Una renuncia

David Huerta

El pasado jueves 15 de agosto, Alicia Urreta presentó su renuncia como directora de Actividades Musicales de la Universidad Nacional. La Dirección General de Difusión Cultural se la aceptó; el titular de dicha dependencia universitaria, el escritor René Avilés Fabila, había llamado a colaborar a la maestra Urreta en enero de este año. Ocho escasos meses, pues, duró la gestión de Alicia Urreta al frente de esta oficina; su renuncia viene a poner de manifiesto el estado de crisis de la política cultural universitaria, parte, desde luego, de la crisis general –pero crisis muy significativa por sus características y por la innegable importancia de la universidad en el ámbito de la difusión cultural de nuestro país.
De la menguada información que ha circulado en torno a la renuncia de Alicia Urreta, puede deducirse que mientras Actividades Musicales estuvo a su cargo la maestra no recibió el apoyo necesario de los funcionarios encargados de dársela y obligados a ello, naturalmente, la responsabilidad recae en el propio director de Difusión Cultural. Avilés Fabila, por supuesto. Pero se sabe cuánto ha tenido que ver en todo este asunto el director titular de la Orquesta Filarmónica de la Universidad (OFUNAM), Jorge Velazco. El rector Carpizo, como autoridad máxima de la UNAM, tiene asimismo una porción considerable de responsabilidad, fundamental, en la crisis que esta renuncia pone al descubierto –una situación sensiblemente mostrada a la opinión pública hace unos meses, cuando el director de Artes Plásticas de la Universidad, el profesor Gerardo Portillo, fue detenido acusado de malversación de los fondos de la escuela a cuyo frente se encontraba.

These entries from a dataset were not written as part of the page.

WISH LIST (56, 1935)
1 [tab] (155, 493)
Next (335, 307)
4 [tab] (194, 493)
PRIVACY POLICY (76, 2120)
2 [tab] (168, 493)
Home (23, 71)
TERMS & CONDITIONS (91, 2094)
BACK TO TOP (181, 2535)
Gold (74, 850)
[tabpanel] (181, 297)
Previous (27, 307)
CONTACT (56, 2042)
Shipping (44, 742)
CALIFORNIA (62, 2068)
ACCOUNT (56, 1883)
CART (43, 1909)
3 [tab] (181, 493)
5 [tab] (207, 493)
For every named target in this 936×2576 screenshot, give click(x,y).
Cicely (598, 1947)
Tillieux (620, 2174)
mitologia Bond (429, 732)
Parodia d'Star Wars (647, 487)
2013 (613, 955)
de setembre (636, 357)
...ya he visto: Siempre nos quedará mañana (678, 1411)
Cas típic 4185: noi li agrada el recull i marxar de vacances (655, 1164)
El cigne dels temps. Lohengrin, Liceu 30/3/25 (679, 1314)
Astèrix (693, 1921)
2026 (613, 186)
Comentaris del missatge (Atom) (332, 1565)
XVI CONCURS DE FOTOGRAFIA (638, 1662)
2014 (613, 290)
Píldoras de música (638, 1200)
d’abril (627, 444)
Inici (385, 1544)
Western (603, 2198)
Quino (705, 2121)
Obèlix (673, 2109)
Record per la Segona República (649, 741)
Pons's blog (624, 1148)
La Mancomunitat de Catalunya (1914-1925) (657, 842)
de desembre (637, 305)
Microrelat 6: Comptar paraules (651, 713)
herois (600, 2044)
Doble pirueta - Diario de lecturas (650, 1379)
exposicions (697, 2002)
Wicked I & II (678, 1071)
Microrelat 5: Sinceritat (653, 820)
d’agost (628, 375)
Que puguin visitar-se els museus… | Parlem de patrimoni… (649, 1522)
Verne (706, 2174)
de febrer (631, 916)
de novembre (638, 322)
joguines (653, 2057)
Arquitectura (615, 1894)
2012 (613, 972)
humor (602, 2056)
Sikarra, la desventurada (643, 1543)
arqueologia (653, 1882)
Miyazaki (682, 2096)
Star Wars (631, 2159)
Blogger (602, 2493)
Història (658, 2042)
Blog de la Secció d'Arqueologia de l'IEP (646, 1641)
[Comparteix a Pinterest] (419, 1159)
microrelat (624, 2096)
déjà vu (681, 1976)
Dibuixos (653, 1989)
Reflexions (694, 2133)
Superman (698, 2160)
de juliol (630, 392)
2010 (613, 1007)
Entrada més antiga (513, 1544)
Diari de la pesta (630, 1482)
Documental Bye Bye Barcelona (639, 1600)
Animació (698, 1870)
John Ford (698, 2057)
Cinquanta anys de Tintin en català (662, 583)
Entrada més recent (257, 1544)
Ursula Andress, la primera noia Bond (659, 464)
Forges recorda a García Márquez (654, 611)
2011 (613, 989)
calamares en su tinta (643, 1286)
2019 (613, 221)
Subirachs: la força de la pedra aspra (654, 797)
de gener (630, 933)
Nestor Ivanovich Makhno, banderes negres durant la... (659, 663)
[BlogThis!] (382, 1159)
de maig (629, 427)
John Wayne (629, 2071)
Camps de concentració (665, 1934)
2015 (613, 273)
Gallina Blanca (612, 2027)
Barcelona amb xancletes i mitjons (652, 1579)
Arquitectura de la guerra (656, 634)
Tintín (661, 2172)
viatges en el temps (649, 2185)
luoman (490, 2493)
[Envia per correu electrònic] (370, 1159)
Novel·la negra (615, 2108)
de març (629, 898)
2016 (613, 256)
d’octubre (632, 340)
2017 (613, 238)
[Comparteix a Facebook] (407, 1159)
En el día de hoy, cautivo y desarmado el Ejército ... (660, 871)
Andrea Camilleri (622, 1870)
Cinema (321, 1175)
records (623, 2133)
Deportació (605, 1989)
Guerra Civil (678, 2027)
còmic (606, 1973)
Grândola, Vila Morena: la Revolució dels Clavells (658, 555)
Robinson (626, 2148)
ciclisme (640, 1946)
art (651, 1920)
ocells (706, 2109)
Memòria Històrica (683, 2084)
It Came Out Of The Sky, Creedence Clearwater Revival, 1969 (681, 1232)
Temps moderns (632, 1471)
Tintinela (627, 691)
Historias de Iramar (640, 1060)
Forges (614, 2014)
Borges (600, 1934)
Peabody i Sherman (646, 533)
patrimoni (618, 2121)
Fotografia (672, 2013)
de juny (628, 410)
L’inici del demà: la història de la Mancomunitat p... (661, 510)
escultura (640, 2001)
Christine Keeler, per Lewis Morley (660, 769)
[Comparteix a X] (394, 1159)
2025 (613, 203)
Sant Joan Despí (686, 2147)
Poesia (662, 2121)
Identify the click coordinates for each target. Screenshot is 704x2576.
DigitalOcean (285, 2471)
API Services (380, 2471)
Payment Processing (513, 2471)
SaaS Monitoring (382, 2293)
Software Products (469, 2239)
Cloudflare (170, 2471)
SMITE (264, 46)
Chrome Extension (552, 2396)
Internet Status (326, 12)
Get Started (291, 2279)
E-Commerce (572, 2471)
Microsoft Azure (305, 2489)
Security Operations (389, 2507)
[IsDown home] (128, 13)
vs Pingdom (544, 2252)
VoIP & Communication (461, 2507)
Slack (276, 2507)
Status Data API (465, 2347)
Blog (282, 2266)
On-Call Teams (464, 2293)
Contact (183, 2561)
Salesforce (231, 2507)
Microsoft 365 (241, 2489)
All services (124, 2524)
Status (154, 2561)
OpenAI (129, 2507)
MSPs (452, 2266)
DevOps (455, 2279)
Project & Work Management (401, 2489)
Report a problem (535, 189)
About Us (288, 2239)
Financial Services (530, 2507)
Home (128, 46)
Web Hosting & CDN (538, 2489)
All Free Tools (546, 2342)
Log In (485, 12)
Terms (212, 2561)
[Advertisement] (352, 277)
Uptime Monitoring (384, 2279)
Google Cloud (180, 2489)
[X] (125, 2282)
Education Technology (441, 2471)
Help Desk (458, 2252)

Se dirá que la renuncia de la maestra Alicia Urreta es uno de los tantos movimientos de la burocracia cultural, en esta triste época de recortes y ajustes de todo tipo. No es así; si algo distinguía a la maestra Urreta en el panorama de la música en México y de la difusión cultural, era precisamente su falta de compromisos políticos o de intereses económicos o burocráticos. Es una mujer que deseaba trabajar, intensamente, para la universidad y para la música de nuestro país: ¿por qué se le impidió?
El rector Carpizo y Avilés Fabila le dieron su apoyo a Jorge Velazco y se lo retiraron a Alicia Urreta; tal es la impresión que se desprende de esta renuncia.
No es una cuestión de organigrama. Es decir, no se trata de que en el papel Alicia Urreta estuviera por encima de Jorge Velasco y, por lo tanto, éste se sometiera sumisamente a las órdenes de su directora de Actividades Musicales; no, desde luego. Lo que llama la atención es la desproporcionada ayuda financiera que reciben la OFUNAM –elemento cardinal de la música universitaria, por otra parte– y su director, de las autoridades. La desproporción se acentúa alarmantemente cuando se comprueba la inclinación de Velasco por contratar un número excesivo de solistas extranjeros, pagados en dólares. Ello quiere decir, ni más ni menos, que Velasco está operando con la Orquesta Filarmónica de la Universidad como si ésta fuera una orquesta privada; y no lo es; se trata de una orquesta institucional, universitaria, creada con fines educativos y de amplia difusión de la música.
Ha habido, pues, favoritismo hacia Velasco y en perjuicio de un proyecto, el de la maestra Alicia Urreta, más razonable y formulado en los términos de austeridad a los cuales obliga la crisis. Es más; la maestra Urreta intentó apegarse en todo momento a los lineamientos fijados por el rector Carpizo en el ámbito de la difusión cultural. En este sentido, la renuncia de la directora de Actividades Musicales de la UNAM representa una severa crítica a la actual gestión de las autoridades universitarias, en los tres niveles directamente responsables de la difusión de la cultura: la Dirección de Difusión Cultural la Coordinación de Extensión Universitaria y la Rectoría. El peso moral de esa crítica reside en la limpieza personal, profesional y artística –para no hablar del talento que la distingue, talento reconocido ampliamente– de la maestra Urreta. Se trataba de trabajar con un criterio universitario, y de hacerlo con intensidad y pasión. Lo que esta renuncia exhibe es una tendencia a la privatización de la cultura universitaria.